I have begun to sweat a sweat that is only meant for a man on mile 19 of a marathon. I have kicked out my legs out so straight that I am violently pushing the gentleman wearing a suit seat in front of me forward. He is not happy, I do not care. My hands are on the side of my seat not unlike that of a gymnast on a pommel horse, lifting me off my chair. My son is oblivious to what is happening next to him, after all, there is a mascot running around somewhere and he is eating candy.
I realize that at some point in the very near to immediate future I am going to have to allow this lava from Satan to forcefully expel itself from my innards. I also realize that I have to walk up 24 stairs just to get to level ground in hopes to make it to the bathroom. I’ll just have to sit here stiff as a board for a few moments waiting for the pain to subside. About 30 seconds later there is a slight calm in the storm of the violent hurricane that is going on in my lower intestine. I muster the courage to gently relax every muscle in my lower half and stand up. My son stands up next to me and we start to ascend up the stairs. I take a very careful and calculated step up the first stair. Then a very loud horn sounds. Halftime. Great. It’s going to be crowded. The horn also seems to have awaken the Satan's Diarrhea Hate Bears that are having a mosh pit in my stomach. It literally felt like an avalanche went down my stomach and I again have to tighten every muscle and stand straight up and focus all my energy on my poor sphincter to tighten up and perform like it has never performed before. Taking another step would be the worst idea possible, the flood gates would open. Don’t worry, Daddy has a plan. I some how mumble the question, “want to play a game?” to my son, he of course says “yes”. My idea is to hop on both feet allllll the way up the stairs, using the center railing to propel me up each stair. My son is always up for a good hopping game, so he complies and joins in on the “fun”. Some old lady 4 steps up thinks its cute that we are doing this, obviously she wasn’t looking at the panic on my face. 3 rows behind her a man about the same age as me, who must have had similar situations, notices the fear/panic/desperation on my face understands the danger that I along with my pants and anyone within a 5 yard radius spray zone are in. He just mouths the words “good luck man” to me and I press on. Half way up and there is no leakage, but my legs are getting tired and my sphincter has never endured this amount of pressure for this long of time. 16 steps/hops later…….4 steps to go…….My son trips and falls on the stairs, I have two options: keep going knowing he will catch up or bend down to pick him up relieving my sphincter of all the pressure and commotion while ruining the day of roughly the 50 people that are now watching a grown man hop up stairs while sweating profusely next to a 4 year old boy.

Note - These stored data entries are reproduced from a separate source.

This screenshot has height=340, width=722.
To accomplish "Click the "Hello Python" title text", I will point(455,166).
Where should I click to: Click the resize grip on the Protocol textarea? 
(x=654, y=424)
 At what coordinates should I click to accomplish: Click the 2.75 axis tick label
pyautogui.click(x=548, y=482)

Luckily he gets right back up and we make it to the top of the stairs. Good, the hard part was over. Or so I thought. I managed to waddle like a penguin, or someone who is about to poop their pants in 2.5 seconds, to the men's room only to find that every stall is being used. EVERY STALL. It's halftime, of course everyone has to poop at that moment. I don't know if I can wait any longer, do I go ahead and fulfil the dream of every high school boy and poop in the urinal? What kind of an example would that set for my son? On the other hand, what kind of an example would it be for his father to fill his pants with a substance that probably will be unrecognizable to man. Suddenly a stall door opens, and I think I manage to actually levitate over to the stall. I my son follows me in, luckily it was the handicap stall so there was room for him to be out of the way. I get my pants off and start to sit. I know what taking a giant poo feels like. I also know what vomiting feels like. I can now successfully say that I know what it is like to vomit out my butt. I wasn't pooping, those Satan's Diarrhea Hate Bears did something to my insides that made my sphincter vomit our the madness.

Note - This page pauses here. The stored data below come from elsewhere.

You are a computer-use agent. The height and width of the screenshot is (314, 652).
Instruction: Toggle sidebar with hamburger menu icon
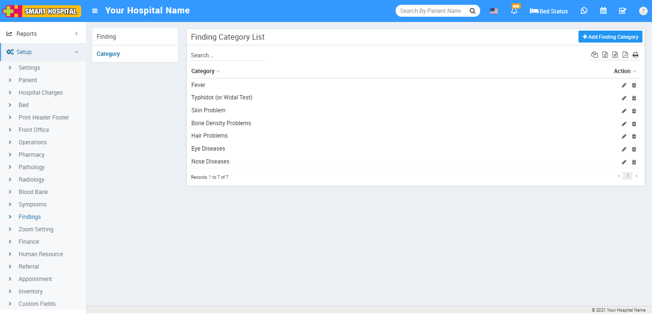pos(95,11)
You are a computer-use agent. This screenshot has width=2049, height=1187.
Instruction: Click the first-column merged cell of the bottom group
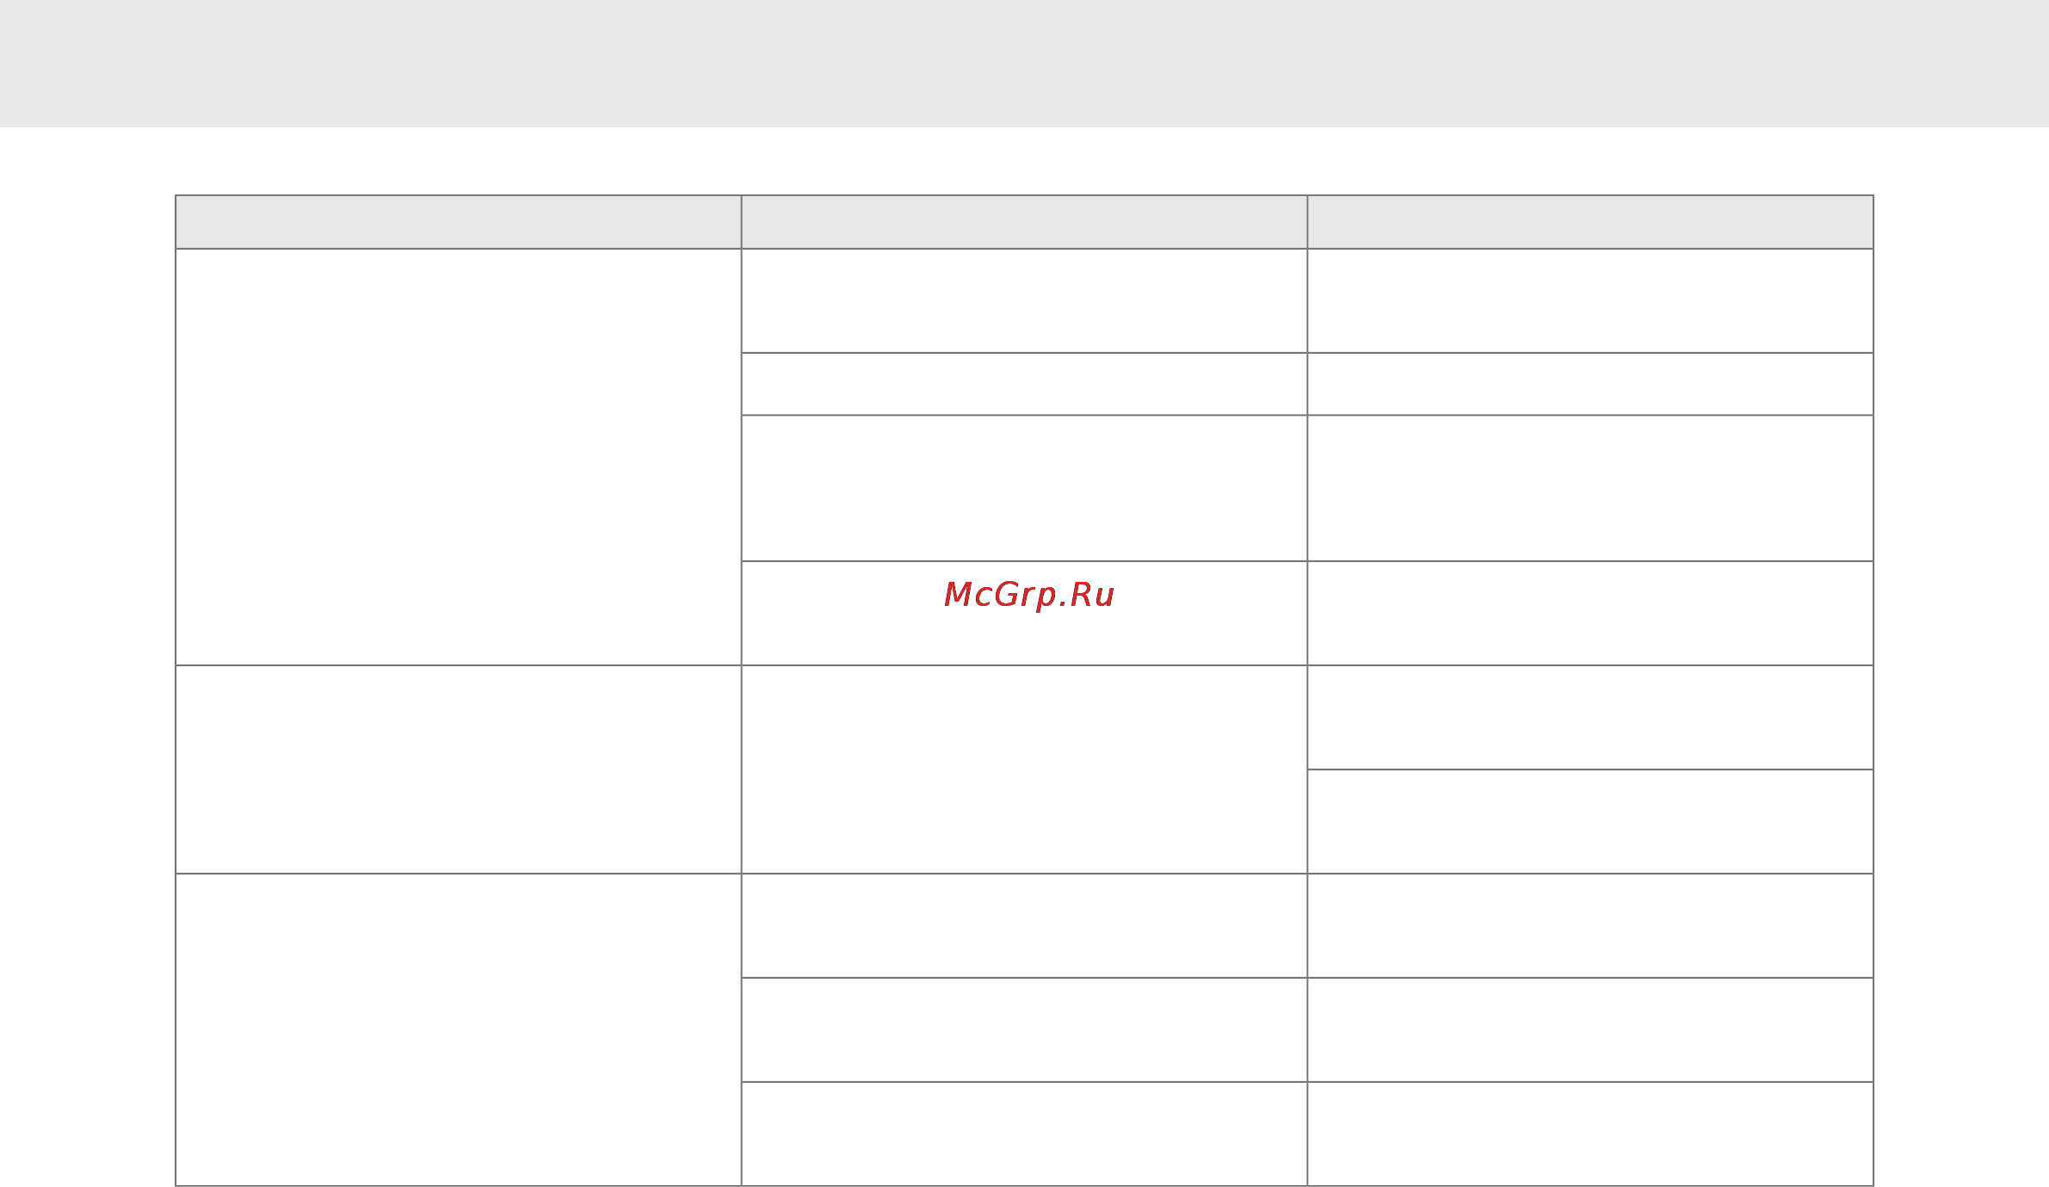click(459, 1029)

I am now conscious of my surroundings. Other than the war that the bottom half of my body is currently having with this porcelain chair, it is quiet as a pin drop in the bathroom. The other men in there can sense that something isn't right, no one has heard anyone ever poop vomit before.
I can sense that the worst part is over. But its not stopping, nor can I physically stop it at this point, I am leaking..it's horrible. I call out "does anyone have a diaper?" hoping that some gentleman was changing a baby. Nothing. No one said a word. I know people are in there, I can see the toes of shoes pointed in my direction under the stall.. "DOES ANYONE HAVE A DIAPER!?!" I am screaming, my son is now crying, he thinks he is witnessing the death of his father. I can't even assure him that I will make it.
Not a word was said, but a diaper was thrown over the stall. I catch it, line my underwear with it, put my pants back on, and walk out of that bathroom like a champ. We go straight to our seats, grab out coats and go home. As we are walking out, the gentleman that wished me good luck earlier simply put his fist out, and I happily bumped it.
My son asks me, "Daddy, why are we leaving early?"
"Well son, I need to change my diaper"
4,539 of 5,179 people found the following review helpful
on January 9, 2014
I bought one order for the Westboro Baptist Church as a donation because we all know how much God hates irregularity.
221 of 249 people found the following review helpful
on February 7, 2014
Unfortunately, I was unaware of these reviews before consuming satan's little death bears. After reading that these little jewels were made in Austria, I imagine a rouge Nazi chemical weapons scientist escaped to austria after the war and set up shop making unsuspecting masses suffer for their defeat.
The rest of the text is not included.